La organización de la Iglesia en Nauvoo
    Notas al pie de página

    La organización de la Iglesia en Nauvoo

    D. y C. 124, 125

    Pintura del recodo del río Mississippi en Nauvoo

    Un nuevo lugar de recogimiento

    Después de ser expulsados de sus casas del norte de Misuri, los santos huyeron hacia el este, hacia el río Misisipi, y se refugiaron durante el invierno de 1838–1839 en varios asentamientos a lo largo del río en el territorio de Iowa e Illinois; el mayor número de santos se congregó en Quincy, Illinois, y sus alrededores. Obligados a abandonar toda esperanza inmediata de que se les devolviera su tierra de Sion en el condado de Jackson, Misuri, los líderes de la Iglesia buscaron un nuevo centro de recogimiento para los santos. Para el verano de 1839 habían comprado el área de Commerce, en el condado de Hancock, Illinois, así como amplias extensiones de terreno del otro lado del río, en el territorio de Iowa. Commerce fue seleccionado como el nuevo lugar de recogimiento y los santos rápidamente dieron otro nombre a su nueva ciudad: “Nauvoo”.

    Después de haber aprendido por propia experiencia al ser expulsados de sus hogares, primero en el condado de Jackson, Misuri, y después de los condados de Caldwell, Davies y Ray, al norte de Misuri, los santos estaban decididos a hacer uso de los poderes gubernamentales. Empezaron a intentar establecer una ciudad en su nuevo hogar en Illinois, en el que podrían ser libres para ejercer sus derechos religiosos con la protección de la autoridad jurídica correspondiente.

    El 16 de diciembre de 1840, el gobernador de Illinois, Thomas Carlin, y la Asamblea Legislativa de Illinois, que en un principio deseaba obtener los votos del gran número de refugiados mormones de Misuri, e indignado por las atrocidades cometidas contra los santos por sus vecinos de Misuri, aprobó “Una ley de constitución de la ciudad de Nauvoo”. Esa carta concedió amplios poderes legales a los ciudadanos de Nauvoo, incluidos la capacidad de organizar un órgano legislativo para crear leyes en la ciudad, el poder de crear la Legión de Nauvoo como un subgrupo de la milicia estatal, y la autoridad para fundar una universidad en la ciudad, entre otros poderes1. Más o menos al mismo tiempo que los santos estaban tratando de obtener la carta de su ciudad, también intentaron constituir la Iglesia en el estado de Illinois, con José Smith como fideicomisario2. Mientras se hacía ese esfuerzo por establecer una nueva ciudad para los santos en las orillas del río Misisipi, José Smith recibió una revelación, el 19 de enero de 1841, que declaraba a Nauvoo como una ciudad con templo y un nuevo lugar de recogimiento, daba instrucciones a los líderes de la Iglesia y establecía la organización de la Iglesia en Nauvoo. Esa revelación se encuentra actualmente en Doctrina y Convenios 124.

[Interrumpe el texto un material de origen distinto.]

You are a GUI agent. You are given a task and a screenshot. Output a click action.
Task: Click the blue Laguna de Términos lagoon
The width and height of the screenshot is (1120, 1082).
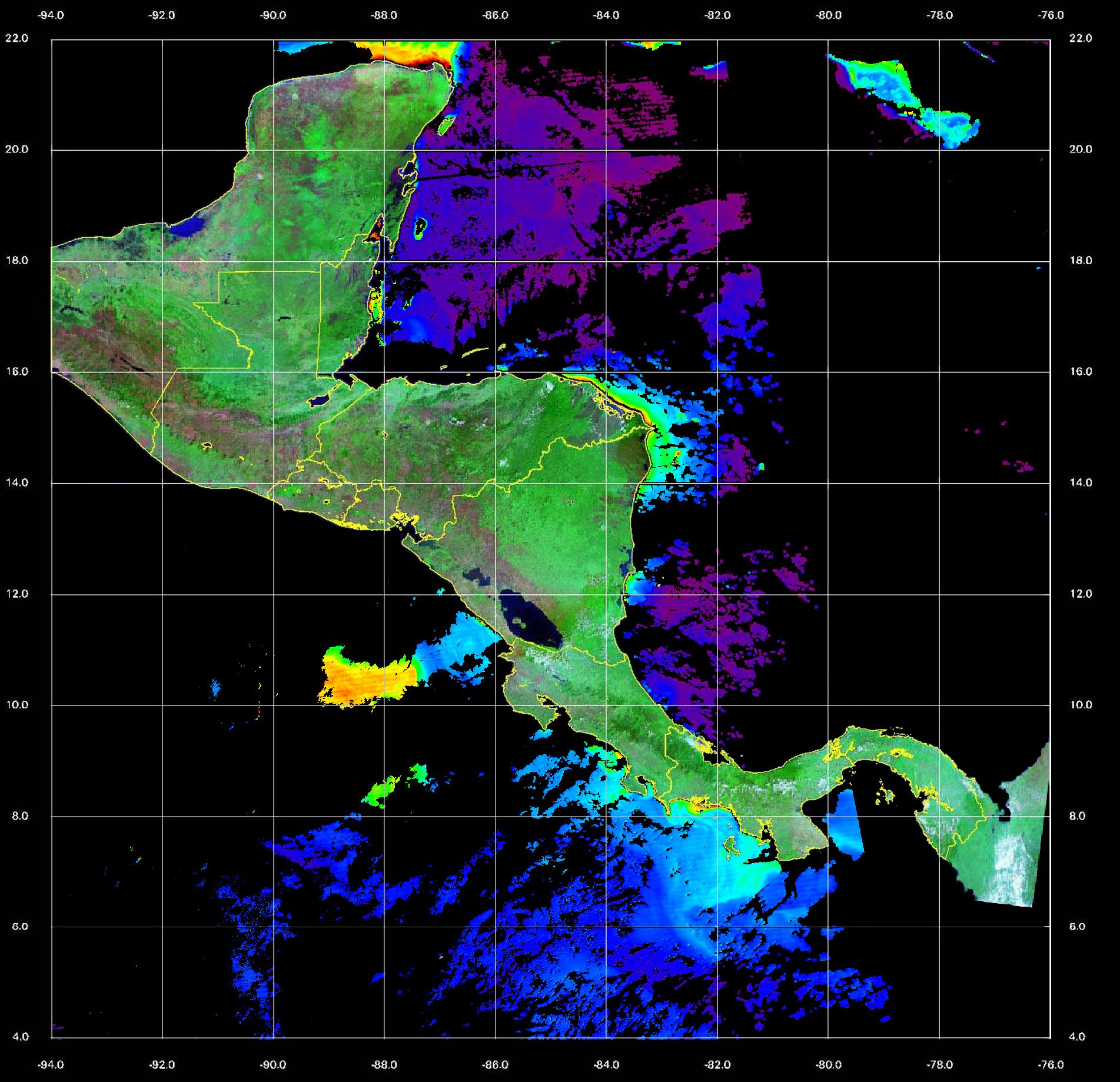click(x=190, y=227)

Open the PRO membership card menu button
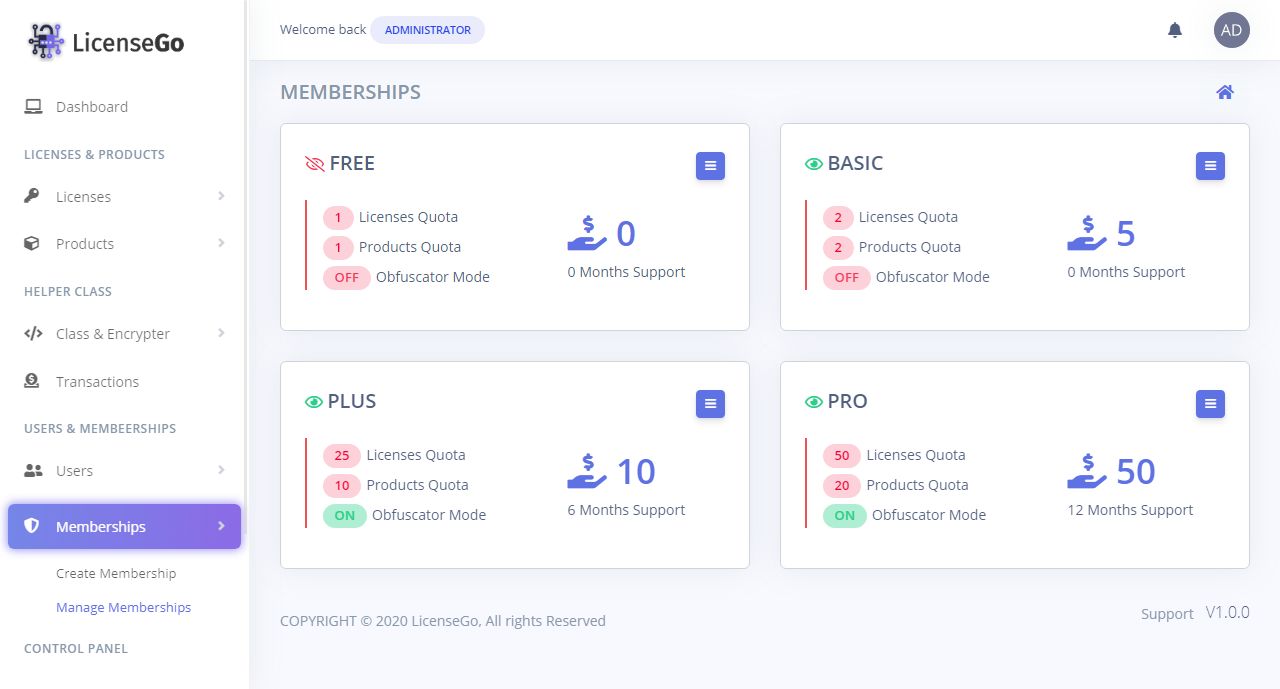click(1210, 404)
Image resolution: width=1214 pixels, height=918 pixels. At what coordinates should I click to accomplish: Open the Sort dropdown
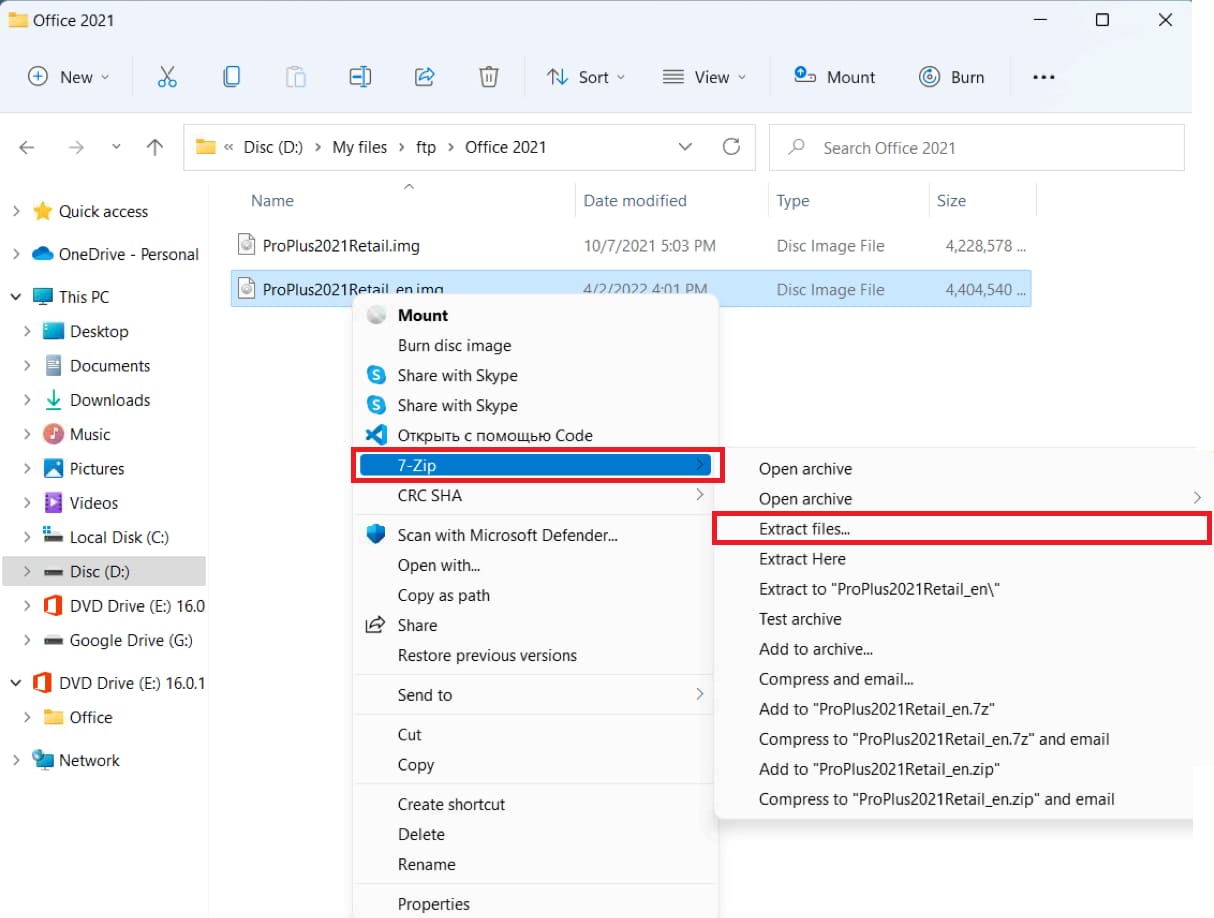pos(586,77)
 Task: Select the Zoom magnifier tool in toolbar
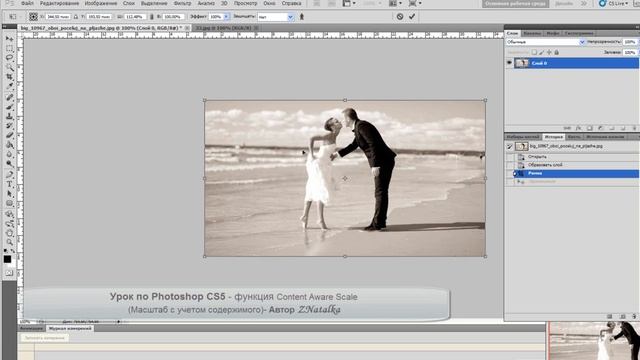click(9, 242)
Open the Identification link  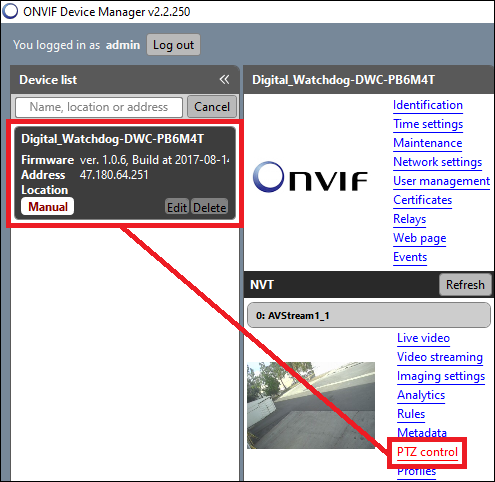[428, 105]
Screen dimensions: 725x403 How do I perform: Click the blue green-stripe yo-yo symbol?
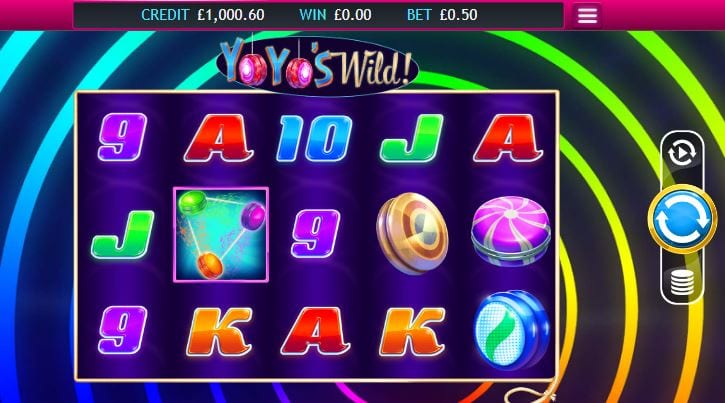pyautogui.click(x=512, y=330)
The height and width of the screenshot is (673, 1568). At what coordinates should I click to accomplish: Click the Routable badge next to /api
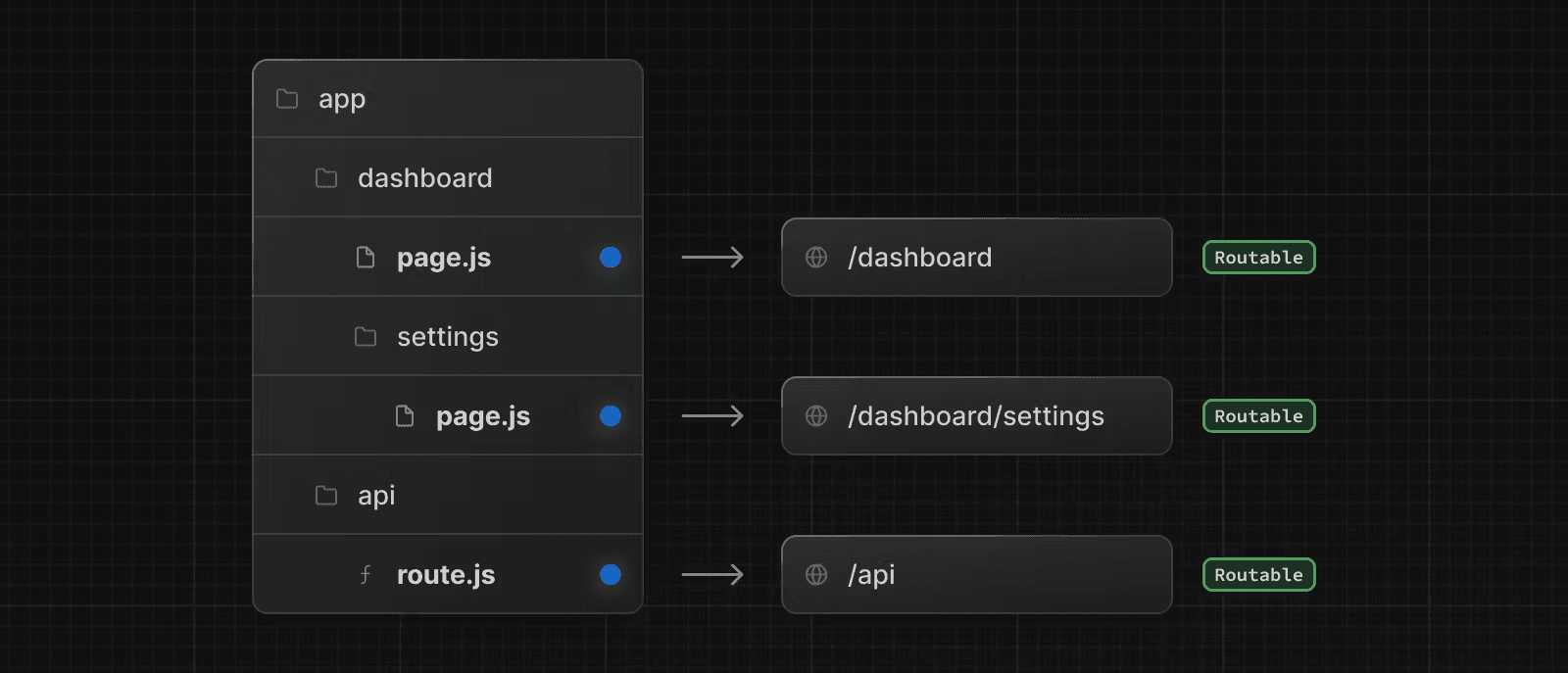click(x=1258, y=575)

    Las secciones de Doctrina y Convenios acerca de Nauvoo

    Aunque la gran mayoría de los relatos existentes de los sermones públicos de José Smith datan de la época de la historia de la Iglesia en Illinois, ocurre lo contrario con los registros de sus revelaciones. De las 135 secciones de la versión SUD actual de Doctrina y Convenios recibidas durante la vida de José Smith, sólo nueve datan de los cinco años que el Profeta vivió en Nauvoo. De las ciento diez secciones que formaban parte de los libros canónicos durante la vida de José Smith (en la edición de Doctrina y Convenios de 1844), sólo tres datan de la época de Illinois3.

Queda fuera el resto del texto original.